I'm thinking that perhaps one approach would be to break things down by categories and establish a base minimum of "software development" greatness. I'm thinking:
Operating Systems: completely internalize the core concepts of OS, perhaps gain a lot of familiarity with an OSS one such as Linux. Anything from memory management to device drivers has to be complete second nature.
Programming Languages: this is one of those topics that imho has to be fully grokked even if it might take many years. I don't think there's quite anything like going through the process of developing your own compiler, understanding language design trade-offs and so on. Programming Language Pragmatics is one of my favorite books actually, I think you want to have that internalized back to back, and that's just the start. You could go significantly deeper, but I think it's time well spent, because it's such a crucial building block.
As a subset of that, you want to really understand the different programming paradigms out there. Imperative, declarative, logic, functional and so on. Anything from assembly to LISP should be at the very least comfortable to write in.
Contexts: I believe one should have experience working in different contexts to truly be able to appreciate the trade-offs that are being made every day. Embedded, web development, mobile development, UX development, distributed, cloud computing and so on.

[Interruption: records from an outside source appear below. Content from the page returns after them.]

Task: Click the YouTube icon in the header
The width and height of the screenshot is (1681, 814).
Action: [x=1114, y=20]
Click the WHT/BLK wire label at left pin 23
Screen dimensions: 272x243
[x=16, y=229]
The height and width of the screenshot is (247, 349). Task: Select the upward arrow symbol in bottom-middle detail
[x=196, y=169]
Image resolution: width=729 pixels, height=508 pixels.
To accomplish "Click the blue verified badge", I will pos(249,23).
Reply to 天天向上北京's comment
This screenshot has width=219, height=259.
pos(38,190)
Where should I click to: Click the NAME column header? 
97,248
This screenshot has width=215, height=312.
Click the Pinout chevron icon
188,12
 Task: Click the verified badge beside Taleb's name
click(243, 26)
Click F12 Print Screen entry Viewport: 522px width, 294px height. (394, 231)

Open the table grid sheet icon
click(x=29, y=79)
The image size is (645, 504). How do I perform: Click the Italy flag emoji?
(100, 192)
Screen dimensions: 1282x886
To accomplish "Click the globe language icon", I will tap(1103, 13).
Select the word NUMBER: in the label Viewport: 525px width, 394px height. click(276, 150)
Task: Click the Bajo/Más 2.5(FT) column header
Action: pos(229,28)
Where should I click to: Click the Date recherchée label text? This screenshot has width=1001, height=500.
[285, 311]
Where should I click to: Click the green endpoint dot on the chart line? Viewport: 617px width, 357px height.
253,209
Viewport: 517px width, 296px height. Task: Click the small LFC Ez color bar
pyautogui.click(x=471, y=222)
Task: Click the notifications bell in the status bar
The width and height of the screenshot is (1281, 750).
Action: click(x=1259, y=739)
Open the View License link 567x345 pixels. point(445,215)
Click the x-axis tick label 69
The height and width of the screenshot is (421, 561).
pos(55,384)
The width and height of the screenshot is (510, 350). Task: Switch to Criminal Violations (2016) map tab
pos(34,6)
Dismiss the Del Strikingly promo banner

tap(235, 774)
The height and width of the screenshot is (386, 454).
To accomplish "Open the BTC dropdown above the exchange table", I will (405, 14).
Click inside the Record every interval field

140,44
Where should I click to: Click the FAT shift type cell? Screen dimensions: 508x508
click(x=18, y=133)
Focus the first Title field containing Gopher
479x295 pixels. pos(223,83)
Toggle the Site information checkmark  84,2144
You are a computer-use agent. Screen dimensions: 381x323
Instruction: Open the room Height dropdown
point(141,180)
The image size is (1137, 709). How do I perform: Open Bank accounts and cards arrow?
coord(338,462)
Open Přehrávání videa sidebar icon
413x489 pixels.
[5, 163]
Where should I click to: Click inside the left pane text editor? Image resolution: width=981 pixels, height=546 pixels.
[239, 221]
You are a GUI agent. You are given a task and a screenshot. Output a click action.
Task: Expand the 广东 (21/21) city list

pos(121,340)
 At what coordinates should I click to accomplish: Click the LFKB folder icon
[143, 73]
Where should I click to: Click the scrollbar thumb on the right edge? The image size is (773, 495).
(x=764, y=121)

Hardware: I'm somewhat conflicted about this one. I think you want some understanding of computer architecture at a low level, but I feel like the concepts that will truly matter will be slightly higher level, such as CPU caching / memory hierarchy, ILP, and so on.
Networking: we live in a completely network-dependent era. Having a good understanding of the OSI model, knowing how the Web works, how HTTP works and so on is pretty much a pre-requisite these days.
Distributed systems: once again, everything's distributed these days, it's getting progressively harder to ignore this reality.
Slightly related, perhaps add solid understanding of how browsers work to that, since the world seems to be moving so much to interfacing with everything through a browser.
Tools: Have a really broad toolset that you're familiar with, one that continuously expands throughout the years.
Communication: I think being a great writer, effective communicator and a phenomenal team player is pretty much a prerequisite for a lot of a software developer's greatness. It can't be overstated.
Software engineering: understanding the process of building software, team dynamics, the requirements of the business-side, all the pitfalls. You want to deeply understand where what you're writing fits from the market perspective. The better you understand all of this, the more of your work will actually see the daylight.
This is really just a starting list, I'm confident that there's a ton of other material that you need to master. As I mentioned, you most likely end up specializing in a bunch of these areas as you go along, but I was trying to come up with a baseline.
Any thoughts, suggestions and words of wisdom from the grizzled veterans out there who would like to share their thoughts and experiences with this? I'd really love to know what you think!